Required action: Scan the following data for lines with "every" and state how many there are, as a number only.

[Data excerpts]
----
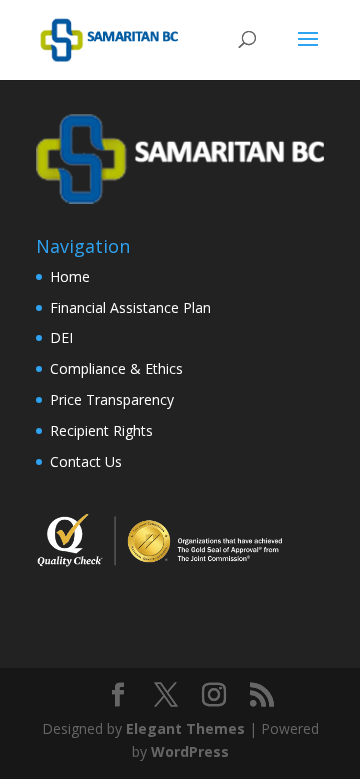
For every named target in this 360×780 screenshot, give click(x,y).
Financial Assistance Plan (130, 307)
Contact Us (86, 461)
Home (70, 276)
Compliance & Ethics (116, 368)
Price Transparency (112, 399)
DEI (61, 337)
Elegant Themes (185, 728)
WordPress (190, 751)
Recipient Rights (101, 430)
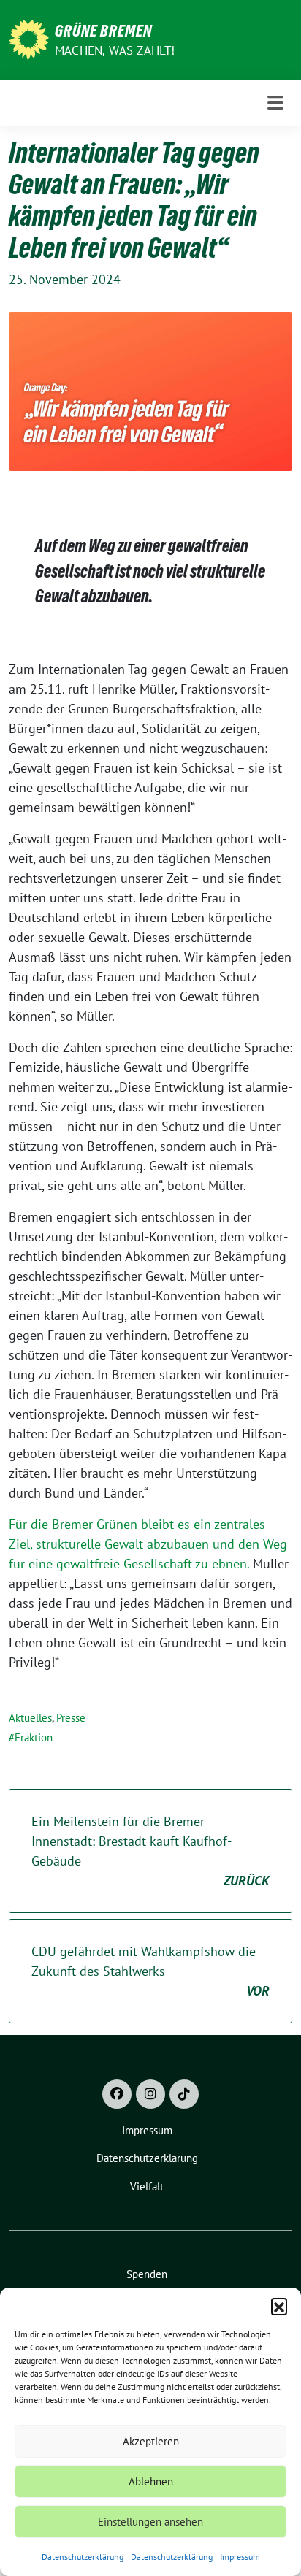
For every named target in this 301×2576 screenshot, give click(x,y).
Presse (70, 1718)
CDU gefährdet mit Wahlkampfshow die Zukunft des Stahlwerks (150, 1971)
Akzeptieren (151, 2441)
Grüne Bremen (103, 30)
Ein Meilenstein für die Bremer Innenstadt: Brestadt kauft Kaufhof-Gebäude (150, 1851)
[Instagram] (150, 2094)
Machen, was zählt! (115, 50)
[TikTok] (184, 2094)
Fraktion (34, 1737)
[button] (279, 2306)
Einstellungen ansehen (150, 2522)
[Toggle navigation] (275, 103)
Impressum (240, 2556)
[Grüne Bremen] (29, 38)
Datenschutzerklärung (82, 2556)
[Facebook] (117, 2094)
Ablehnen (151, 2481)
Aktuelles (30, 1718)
----
Solution to this task: 2